Stated problem:
Rewrite the material below, replacing "Where should I click to" with "Where do I tap to" and leaving everything else unchanged.

==== Recorded information ====

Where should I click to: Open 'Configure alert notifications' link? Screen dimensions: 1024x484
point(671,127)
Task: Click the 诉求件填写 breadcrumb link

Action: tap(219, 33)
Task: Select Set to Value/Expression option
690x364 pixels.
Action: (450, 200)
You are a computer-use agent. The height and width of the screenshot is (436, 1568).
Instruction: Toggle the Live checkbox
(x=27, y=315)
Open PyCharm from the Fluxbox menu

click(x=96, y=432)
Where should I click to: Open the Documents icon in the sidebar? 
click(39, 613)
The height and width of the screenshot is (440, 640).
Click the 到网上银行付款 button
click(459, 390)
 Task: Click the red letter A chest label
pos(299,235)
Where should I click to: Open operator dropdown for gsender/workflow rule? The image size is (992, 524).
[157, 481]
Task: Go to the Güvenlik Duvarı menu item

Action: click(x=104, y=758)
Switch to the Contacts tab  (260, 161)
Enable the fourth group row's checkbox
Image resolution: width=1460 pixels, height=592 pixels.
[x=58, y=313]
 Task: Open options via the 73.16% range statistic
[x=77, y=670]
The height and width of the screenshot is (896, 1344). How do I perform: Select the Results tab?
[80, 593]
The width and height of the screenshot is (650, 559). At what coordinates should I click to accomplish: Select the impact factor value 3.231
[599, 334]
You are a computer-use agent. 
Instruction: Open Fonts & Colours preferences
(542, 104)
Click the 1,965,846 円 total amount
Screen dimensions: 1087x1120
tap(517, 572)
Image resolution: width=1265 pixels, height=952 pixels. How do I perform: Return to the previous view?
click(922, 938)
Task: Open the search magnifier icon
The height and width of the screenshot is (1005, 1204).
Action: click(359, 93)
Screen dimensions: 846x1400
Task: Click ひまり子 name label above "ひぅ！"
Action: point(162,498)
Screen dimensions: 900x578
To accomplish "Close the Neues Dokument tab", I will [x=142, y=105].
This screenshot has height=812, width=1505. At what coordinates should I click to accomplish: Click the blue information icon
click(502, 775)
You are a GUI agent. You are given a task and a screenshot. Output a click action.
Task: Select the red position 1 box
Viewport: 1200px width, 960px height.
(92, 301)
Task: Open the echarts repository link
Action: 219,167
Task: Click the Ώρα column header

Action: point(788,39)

====

Correct answer:
Where do I tap to: Open 'Configure alert notifications' link? Screen dimensions: 1024x484
point(671,127)
Task: Click the 诉求件填写 breadcrumb link

Action: tap(219, 33)
Task: Select Set to Value/Expression option
690x364 pixels.
Action: (450, 200)
You are a computer-use agent. The height and width of the screenshot is (436, 1568).
Instruction: Toggle the Live checkbox
(x=27, y=315)
Open PyCharm from the Fluxbox menu

click(x=96, y=432)
Where do I tap to: Open the Documents icon in the sidebar? 
click(39, 613)
The height and width of the screenshot is (440, 640).
Click the 到网上银行付款 button
click(459, 390)
 Task: Click the red letter A chest label
pos(299,235)
Where do I tap to: Open operator dropdown for gsender/workflow rule? The image size is (992, 524).
[157, 481]
Task: Go to the Güvenlik Duvarı menu item

Action: click(x=104, y=758)
Switch to the Contacts tab  (260, 161)
Enable the fourth group row's checkbox
Image resolution: width=1460 pixels, height=592 pixels.
[x=58, y=313]
 Task: Open options via the 73.16% range statistic
[x=77, y=670]
The height and width of the screenshot is (896, 1344). How do I perform: Select the Results tab?
[80, 593]
The width and height of the screenshot is (650, 559). At what coordinates should I click to accomplish: Select the impact factor value 3.231
[599, 334]
You are a computer-use agent. 
Instruction: Open Fonts & Colours preferences
(542, 104)
Click the 1,965,846 円 total amount
Screen dimensions: 1087x1120
tap(517, 572)
Image resolution: width=1265 pixels, height=952 pixels. How do I perform: Return to the previous view?
click(922, 938)
Task: Open the search magnifier icon
The height and width of the screenshot is (1005, 1204).
Action: click(359, 93)
Screen dimensions: 846x1400
Task: Click ひまり子 name label above "ひぅ！"
Action: point(162,498)
Screen dimensions: 900x578
To accomplish "Close the Neues Dokument tab", I will [x=142, y=105].
This screenshot has height=812, width=1505. At what coordinates should I click to accomplish: Click the blue information icon
click(502, 775)
You are a GUI agent. You are given a task and a screenshot. Output a click action.
Task: Select the red position 1 box
Viewport: 1200px width, 960px height.
(92, 301)
Task: Open the echarts repository link
Action: 219,167
Task: Click the Ώρα column header

Action: point(788,39)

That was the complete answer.